AuthState token validation
The registry/src/auth.rs test module demonstrates testing a stateful component with security implications. The tests cover the three critical token validation scenarios:
// registry/src/auth.rs
#[test]
fn test_issue_and_validate_token() {
let auth = AuthState::new("test-secret");
let token = auth.issue_token("peer-1", "agent").unwrap();
let claims = auth.validate_token(&token).unwrap();
assert_eq!(claims.sub, "peer-1");
assert_eq!(claims.role, "agent");
assert!(claims.exp > claims.iat);
}
#[test]
fn test_validate_expired_token() {
let auth = AuthState::new("test-secret");
// Manually craft a token with past expiry
let past = SystemTime::now()
.duration_since(UNIX_EPOCH)
.unwrap()
.as_secs() as usize
- 600;
let claims = Claims {
sub: "peer-1".into(),
role: "agent".into(),
iat: past,
exp: past + 1, // expired 599s ago
};
let token = encode(
&Header::default(),
&claims,
&EncodingKey::from_secret(b"test-secret"),
)
.unwrap();
assert!(auth.validate_token(&token).is_err());
}
#[test]
fn test_validate_wrong_secret() {
let auth_a = AuthState::new("secret-a");
let auth_b = AuthState::new("secret-b");
let token = auth_a.issue_token("peer-1", "agent").unwrap();
assert!(auth_b.validate_token(&token).is_err());
}
Three scenarios, three guarantees:
| Test | What it proves |
|---|---|
test_issue_and_validate_token | A freshly issued token is valid and contains the correct claims |
test_validate_expired_token | An expired token is rejected (time-based expiry works) |
test_validate_wrong_secret | A token from a different secret is rejected (HMAC verification works) |
The expired token test is worth examining closely. It does not wait for a real token to expire (that would take 5 minutes).
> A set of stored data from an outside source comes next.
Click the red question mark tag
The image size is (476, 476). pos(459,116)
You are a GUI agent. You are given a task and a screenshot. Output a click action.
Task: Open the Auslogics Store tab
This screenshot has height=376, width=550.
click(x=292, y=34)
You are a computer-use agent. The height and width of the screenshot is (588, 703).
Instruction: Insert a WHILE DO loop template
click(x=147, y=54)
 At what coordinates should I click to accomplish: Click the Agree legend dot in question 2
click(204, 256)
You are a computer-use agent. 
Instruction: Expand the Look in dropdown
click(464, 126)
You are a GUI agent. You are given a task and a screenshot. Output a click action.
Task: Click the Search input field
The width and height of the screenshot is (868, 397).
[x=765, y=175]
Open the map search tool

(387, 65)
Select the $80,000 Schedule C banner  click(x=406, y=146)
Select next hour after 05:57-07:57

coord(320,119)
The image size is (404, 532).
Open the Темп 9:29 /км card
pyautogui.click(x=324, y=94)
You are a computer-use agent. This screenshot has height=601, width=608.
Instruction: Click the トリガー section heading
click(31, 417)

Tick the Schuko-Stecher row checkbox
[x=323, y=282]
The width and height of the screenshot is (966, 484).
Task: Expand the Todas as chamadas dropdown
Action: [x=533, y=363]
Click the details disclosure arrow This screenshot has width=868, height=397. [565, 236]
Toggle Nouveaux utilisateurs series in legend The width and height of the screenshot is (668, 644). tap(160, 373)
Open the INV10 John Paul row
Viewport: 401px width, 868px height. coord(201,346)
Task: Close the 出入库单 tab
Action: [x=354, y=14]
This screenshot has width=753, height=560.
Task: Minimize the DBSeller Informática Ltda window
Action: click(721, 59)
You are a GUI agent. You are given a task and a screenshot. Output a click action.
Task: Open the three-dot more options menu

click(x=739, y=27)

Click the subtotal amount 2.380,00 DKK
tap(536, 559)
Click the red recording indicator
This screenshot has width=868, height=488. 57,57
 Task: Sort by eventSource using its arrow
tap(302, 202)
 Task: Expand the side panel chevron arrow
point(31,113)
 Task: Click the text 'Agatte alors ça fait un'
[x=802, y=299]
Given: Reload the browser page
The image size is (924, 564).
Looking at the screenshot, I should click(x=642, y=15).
Instead, it manually crafts a JWT with past timestamps using the same encode function that issue_token uses internally. This technique — constructing invalid inputs that would be hard to produce through the normal API — is essential for testing security boundaries.
HubState task lifecycle
The registry/src/hub.rs test module tests task state transitions, which are the core state machine of the system:
// registry/src/hub.rs
#[test]
fn test_get_pending_marks_assigned() {
let hub = HubState::new();
hub.tasks
.insert("t1".into(), make_task("t1", "search", "", "pending"));
let result = hub.get_pending_for_agent("a1", &["search".to_string()]);
assert_eq!(result[0].state, "assigned");
// Verify it's also updated in the map
assert_eq!(hub.tasks.get("t1").unwrap().state, "assigned");
}
#[test]
fn test_get_pending_skips_completed() {
let hub = HubState::new();
hub.tasks
.insert("t1".into(), make_task("t1", "search", "a1", "completed"));
let result = hub.get_pending_for_agent("a1", &["search".to_string()]);
assert!(result.is_empty());
}
These tests verify that get_pending_for_agent atomically transitions tasks from pending to assigned — and that it does not re-assign tasks that are already completed. The atomicity is important because DashMap (the concurrent hash map used by HubState) allows multiple heartbeat handlers to call get_pending_for_agent concurrently.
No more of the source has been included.